Ralph, all tests in comment #40 (including the network issue) where run
twice, because I did not collect logs and lspci outputs the first time.
(The corruptions seem to depend on which PCIe devices / lanes (?) are
used. That's why I also included the lspci outputs.)

(As announced in initial message, I cannot run tests ATM and for a while.)

Regards Stefan


Am 03.02.25 um 19:48 schrieb Stefan:
Hi,

just got feedback from ASRock. They asked me to make a video from the
corruptions occurring on my remotely (and headless) running system.
Maybe I should make video of printing out the logs that can be found an
the Linux and Debian bug trackers ...

Seems that ASRock is unwilling to solve the problem.

Regards Stefan


Am 28.01.25 um 15:24 schrieb Stefan:
Hi,

Am 28.01.25 um 13:52 schrieb Dr. David Alan Gilbert:
Is there any characterisation of the corrupted data; last time I
looked at the bz there wasn't.

Yes, there is. (And I already reported it at least on the Debian bug
tracker, see links in the initial message.)

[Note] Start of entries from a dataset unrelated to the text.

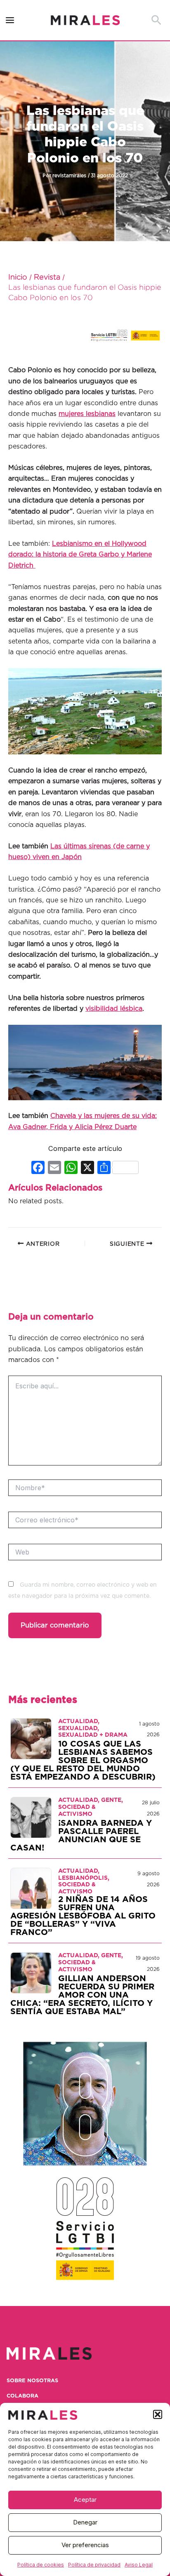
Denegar (85, 2522)
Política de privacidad (94, 2565)
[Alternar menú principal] (10, 20)
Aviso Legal (139, 2565)
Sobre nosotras (32, 2380)
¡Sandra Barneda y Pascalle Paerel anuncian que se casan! (81, 1835)
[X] (87, 1168)
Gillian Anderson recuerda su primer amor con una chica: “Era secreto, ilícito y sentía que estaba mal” (82, 1995)
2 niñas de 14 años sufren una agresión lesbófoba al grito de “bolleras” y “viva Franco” (83, 1916)
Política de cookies (40, 2565)
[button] (157, 2414)
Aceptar (85, 2499)
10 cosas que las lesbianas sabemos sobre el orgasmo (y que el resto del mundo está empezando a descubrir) (83, 1760)
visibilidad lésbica (113, 1008)
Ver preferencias (85, 2545)
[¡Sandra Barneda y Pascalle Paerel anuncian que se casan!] (31, 1817)
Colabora (22, 2396)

f3 reports overwritten sectors, i.e. it looks like the pseudo-random
test pattern is written to wrong position. These corruptions occur in
clusters whose size is an integer multiple of 2^17 bytes in most cases
(about 80%) and 2^15 in all cases.

The frequency of these corruptions is roughly 1 cluster per 50 GB
written.

Can others confirm this or do they observe a different characteristic?

Regards Stefan


I mean, is it reliably any of:
    a) What's the size of the corruption?
           block, cache line, word, bit???
    b) Position?
           e.g. last word in a block or something?
    c) Data?
           pile of zero's/ff's junk/etc?

    d) Is it a missed write, old data, or partially written block?

Dave

Puh.  I'm kinda lost on what we could do about this on the Linux
side.

Because it also depends on the CPU series, a firmware or hardware issue
seems to be more likely than a Linux bug.

ATM ASRock is still trying to reproduce the issue. (I'm in contact with
them to. But they have Chinese new year holidays in Taiwan this week.)

If they can't reproduce it, they have to provide an explanation why the
issues are seen by so many users.

Regards Stefan